── Provided information
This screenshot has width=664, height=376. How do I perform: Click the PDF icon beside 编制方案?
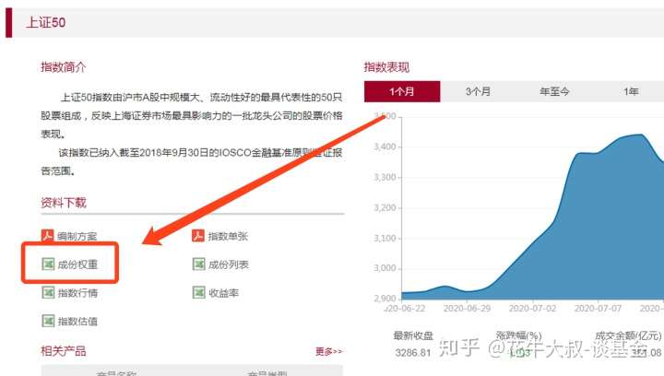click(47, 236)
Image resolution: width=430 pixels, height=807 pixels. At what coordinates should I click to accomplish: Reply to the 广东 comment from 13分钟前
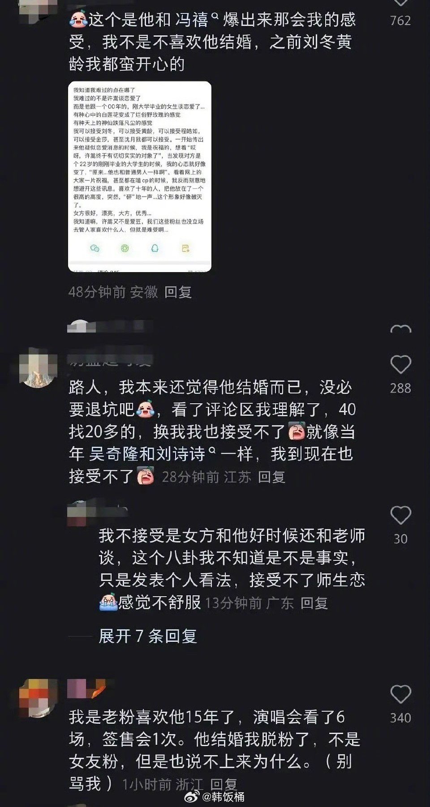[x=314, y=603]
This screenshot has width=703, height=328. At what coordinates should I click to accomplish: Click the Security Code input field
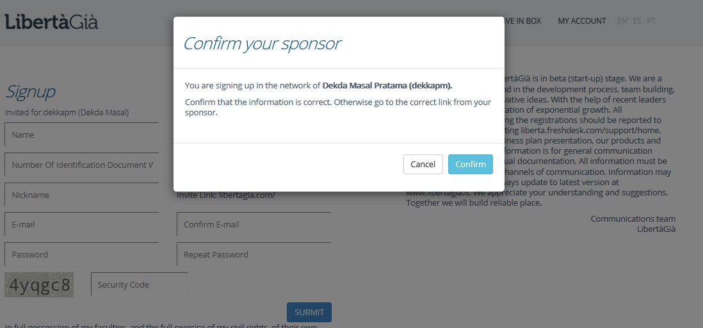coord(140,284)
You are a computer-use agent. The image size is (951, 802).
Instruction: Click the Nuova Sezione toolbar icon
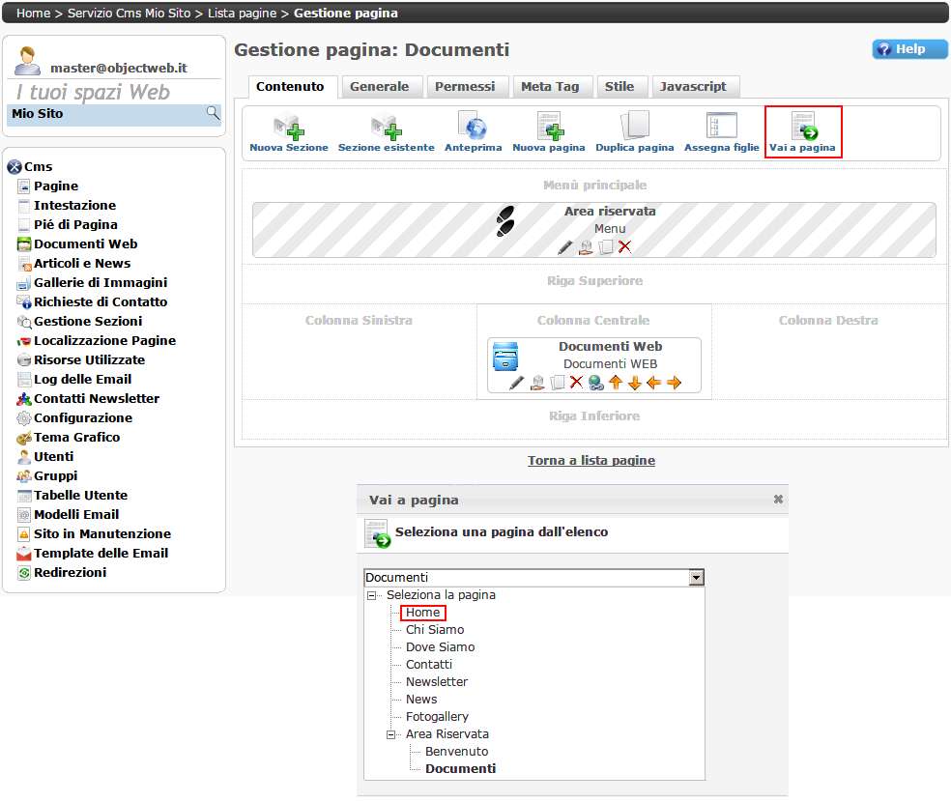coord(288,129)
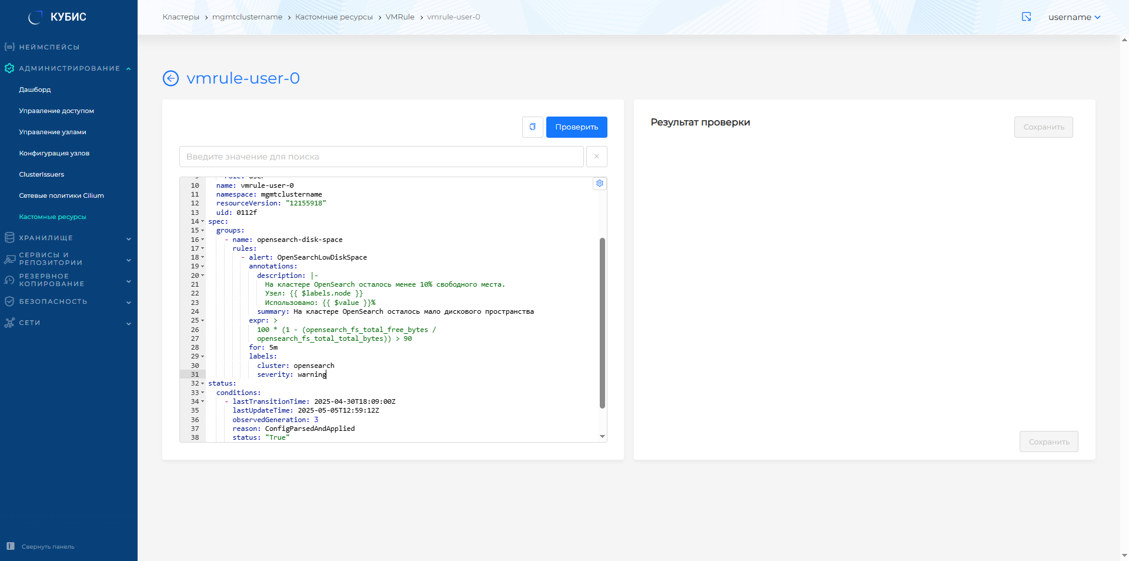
────
-- Work request --
Pictures are not part of the answer. Restate word for word the lines from the one with "Instruction: Click the" through the last line of the records.

-- Output --
Instruction: Click the Nuova Sezione toolbar icon
coord(288,129)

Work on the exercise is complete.